New Prime Minister Theresa May has received a message from health campaigners, urging her to make sure the food and drink industry learns from its mistakes, when the government publishes the childhood obesity strategy.
The Children’s Food Campaign compiled a letter to May, saying that she must learn from the experience of the Responsibility Deal, which relied on action from the food and drink industry to solve the problem.
The letter also urged May not to offer any last chances for the industry to show it can self-regulate, while implementing financial penalties for those who fail to respond to compulsory targets.
Children’s Food Campaign co-ordinator Malcolm Clark said: “Letting the food and advertising industries set the terms of their commitments on tackling the marketing of junk food to children is no way to prioritise public health.

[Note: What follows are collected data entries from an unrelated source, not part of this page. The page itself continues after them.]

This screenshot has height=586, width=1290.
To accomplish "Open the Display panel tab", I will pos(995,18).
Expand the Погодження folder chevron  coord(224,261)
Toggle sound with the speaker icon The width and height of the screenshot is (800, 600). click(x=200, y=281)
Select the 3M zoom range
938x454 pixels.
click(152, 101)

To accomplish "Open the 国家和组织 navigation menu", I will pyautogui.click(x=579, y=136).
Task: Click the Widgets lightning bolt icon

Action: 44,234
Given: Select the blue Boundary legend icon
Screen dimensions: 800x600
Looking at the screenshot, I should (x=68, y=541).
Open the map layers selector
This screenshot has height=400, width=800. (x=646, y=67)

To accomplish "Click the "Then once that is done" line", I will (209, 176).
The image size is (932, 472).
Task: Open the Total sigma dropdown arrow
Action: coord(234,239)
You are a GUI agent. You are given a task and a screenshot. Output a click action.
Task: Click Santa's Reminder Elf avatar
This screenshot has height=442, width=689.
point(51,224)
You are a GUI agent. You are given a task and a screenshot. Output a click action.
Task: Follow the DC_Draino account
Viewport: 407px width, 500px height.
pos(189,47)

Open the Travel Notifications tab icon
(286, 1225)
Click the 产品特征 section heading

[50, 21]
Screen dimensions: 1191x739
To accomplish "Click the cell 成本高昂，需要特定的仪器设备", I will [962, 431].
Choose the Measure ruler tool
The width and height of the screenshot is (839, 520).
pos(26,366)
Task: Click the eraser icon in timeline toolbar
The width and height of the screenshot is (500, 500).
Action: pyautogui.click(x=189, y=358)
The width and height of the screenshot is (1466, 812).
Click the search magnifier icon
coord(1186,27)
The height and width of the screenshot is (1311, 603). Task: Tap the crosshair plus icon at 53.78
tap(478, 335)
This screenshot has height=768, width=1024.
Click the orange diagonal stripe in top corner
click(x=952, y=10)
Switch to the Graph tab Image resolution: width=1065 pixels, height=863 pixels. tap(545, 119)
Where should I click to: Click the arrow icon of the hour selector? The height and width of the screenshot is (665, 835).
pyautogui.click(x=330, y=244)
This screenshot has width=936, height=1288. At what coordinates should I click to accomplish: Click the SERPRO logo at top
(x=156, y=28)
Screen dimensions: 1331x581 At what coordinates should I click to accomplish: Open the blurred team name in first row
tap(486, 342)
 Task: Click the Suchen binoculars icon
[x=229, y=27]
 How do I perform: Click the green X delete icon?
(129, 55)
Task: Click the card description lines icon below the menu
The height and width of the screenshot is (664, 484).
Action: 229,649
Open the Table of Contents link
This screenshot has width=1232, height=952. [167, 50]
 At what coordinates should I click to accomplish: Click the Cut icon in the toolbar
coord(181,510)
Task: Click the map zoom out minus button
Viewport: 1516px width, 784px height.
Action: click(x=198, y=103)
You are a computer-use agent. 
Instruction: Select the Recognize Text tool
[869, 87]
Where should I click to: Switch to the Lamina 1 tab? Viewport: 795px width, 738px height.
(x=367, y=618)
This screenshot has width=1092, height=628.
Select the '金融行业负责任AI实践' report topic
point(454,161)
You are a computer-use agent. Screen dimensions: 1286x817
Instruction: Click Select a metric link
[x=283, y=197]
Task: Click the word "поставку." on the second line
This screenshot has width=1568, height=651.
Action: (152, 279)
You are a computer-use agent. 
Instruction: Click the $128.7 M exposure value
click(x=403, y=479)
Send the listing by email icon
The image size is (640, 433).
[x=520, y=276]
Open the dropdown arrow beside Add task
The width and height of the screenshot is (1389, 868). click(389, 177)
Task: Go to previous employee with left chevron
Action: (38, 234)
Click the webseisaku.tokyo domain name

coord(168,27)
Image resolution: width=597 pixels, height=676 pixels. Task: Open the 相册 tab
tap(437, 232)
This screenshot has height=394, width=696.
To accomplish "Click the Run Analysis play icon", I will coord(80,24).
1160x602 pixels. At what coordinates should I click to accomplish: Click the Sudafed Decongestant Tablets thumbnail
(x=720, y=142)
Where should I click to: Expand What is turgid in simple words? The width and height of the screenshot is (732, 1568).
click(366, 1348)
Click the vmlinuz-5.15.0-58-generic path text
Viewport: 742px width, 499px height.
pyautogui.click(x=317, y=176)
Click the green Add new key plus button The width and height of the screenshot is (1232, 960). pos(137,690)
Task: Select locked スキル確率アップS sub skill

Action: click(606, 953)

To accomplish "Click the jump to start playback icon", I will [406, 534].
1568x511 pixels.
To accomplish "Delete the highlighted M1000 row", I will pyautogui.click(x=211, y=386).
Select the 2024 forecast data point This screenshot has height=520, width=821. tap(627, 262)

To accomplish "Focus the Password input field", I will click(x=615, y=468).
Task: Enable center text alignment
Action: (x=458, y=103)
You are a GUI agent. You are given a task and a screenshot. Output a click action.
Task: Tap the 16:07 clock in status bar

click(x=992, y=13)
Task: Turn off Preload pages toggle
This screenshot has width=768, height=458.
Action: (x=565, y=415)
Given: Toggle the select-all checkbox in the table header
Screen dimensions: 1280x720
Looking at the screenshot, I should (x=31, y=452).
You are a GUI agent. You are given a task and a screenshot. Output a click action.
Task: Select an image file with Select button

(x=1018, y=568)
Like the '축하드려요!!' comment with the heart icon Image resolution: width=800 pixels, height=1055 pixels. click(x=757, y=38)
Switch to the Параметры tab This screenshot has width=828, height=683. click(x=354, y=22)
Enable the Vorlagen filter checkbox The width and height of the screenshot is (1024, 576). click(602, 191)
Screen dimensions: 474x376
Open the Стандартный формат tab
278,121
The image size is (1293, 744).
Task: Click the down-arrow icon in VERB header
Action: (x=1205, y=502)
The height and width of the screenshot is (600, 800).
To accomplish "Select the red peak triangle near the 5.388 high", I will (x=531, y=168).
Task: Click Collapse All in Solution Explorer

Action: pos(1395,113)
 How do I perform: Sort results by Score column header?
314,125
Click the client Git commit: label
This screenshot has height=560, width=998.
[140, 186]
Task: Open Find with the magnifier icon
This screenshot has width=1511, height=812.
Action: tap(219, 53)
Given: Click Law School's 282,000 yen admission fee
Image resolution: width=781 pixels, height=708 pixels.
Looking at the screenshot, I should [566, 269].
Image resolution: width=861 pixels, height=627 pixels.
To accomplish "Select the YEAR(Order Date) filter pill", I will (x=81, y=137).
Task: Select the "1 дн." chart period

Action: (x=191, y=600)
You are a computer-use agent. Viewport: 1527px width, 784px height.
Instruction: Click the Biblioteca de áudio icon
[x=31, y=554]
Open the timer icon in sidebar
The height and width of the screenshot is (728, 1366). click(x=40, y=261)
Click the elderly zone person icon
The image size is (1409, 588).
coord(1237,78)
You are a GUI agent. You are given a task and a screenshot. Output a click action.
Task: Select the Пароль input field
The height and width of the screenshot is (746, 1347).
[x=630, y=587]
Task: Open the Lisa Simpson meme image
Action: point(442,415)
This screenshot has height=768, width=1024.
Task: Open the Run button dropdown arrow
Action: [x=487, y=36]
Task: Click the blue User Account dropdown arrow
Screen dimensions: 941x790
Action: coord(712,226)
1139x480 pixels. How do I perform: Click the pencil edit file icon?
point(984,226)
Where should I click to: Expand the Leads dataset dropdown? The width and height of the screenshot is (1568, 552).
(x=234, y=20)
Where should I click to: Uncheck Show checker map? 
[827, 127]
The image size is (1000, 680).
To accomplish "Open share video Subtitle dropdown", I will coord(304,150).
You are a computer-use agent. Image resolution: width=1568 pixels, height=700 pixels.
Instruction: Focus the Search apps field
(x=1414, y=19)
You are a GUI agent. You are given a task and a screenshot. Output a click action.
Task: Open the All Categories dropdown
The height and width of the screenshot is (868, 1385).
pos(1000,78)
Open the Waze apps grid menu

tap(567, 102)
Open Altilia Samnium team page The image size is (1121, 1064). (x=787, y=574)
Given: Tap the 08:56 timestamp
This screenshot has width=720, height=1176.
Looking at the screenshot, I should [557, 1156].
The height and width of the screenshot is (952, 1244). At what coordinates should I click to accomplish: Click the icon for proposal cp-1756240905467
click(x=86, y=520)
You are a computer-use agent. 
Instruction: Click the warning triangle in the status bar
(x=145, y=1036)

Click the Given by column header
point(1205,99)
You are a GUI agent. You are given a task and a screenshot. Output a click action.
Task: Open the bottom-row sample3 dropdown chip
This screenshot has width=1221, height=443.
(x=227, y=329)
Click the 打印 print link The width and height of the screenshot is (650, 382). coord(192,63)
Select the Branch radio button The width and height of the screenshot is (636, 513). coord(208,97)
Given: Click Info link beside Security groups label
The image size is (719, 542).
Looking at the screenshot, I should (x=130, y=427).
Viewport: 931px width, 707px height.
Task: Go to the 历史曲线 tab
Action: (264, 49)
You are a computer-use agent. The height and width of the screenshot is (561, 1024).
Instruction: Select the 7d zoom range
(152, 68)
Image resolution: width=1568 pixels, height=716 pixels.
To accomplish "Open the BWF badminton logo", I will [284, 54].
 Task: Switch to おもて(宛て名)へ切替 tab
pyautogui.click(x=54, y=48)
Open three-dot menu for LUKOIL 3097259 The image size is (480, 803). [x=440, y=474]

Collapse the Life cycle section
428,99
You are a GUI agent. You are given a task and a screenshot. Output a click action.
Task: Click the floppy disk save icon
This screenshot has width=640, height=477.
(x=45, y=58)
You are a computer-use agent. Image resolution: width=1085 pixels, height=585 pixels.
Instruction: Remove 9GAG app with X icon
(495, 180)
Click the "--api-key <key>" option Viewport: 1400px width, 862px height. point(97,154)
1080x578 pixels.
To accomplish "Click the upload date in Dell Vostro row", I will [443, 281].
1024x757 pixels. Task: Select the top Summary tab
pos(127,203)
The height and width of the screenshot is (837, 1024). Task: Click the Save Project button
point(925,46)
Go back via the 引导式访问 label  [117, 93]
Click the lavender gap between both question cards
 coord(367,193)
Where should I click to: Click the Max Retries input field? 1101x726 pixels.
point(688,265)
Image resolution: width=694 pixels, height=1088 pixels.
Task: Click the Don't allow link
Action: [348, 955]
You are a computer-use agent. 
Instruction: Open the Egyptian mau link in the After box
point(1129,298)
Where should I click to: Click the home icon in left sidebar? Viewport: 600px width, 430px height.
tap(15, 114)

He added: “We are alarmed by reports that the government appears to have given in to industry’s economically short-sighted demands for purely voluntary measures and a lack of firm commitments on restrictions on marketing to children and promotion of less healthy food and drink.”
This follows a leaked copy of David Cameron’s Childhood Obesity Strategy, revealed last week , which prompted campaign group, Action on Sugar (AoS) to call for its revision.
AoS said the government’s Childhood Obesity Strategy, which has been delayed until the autumn, does not go far enough. It estimated the plan, in its current form, will only reduce calorie intake by around 10-20Kcal/person/day as a maximum.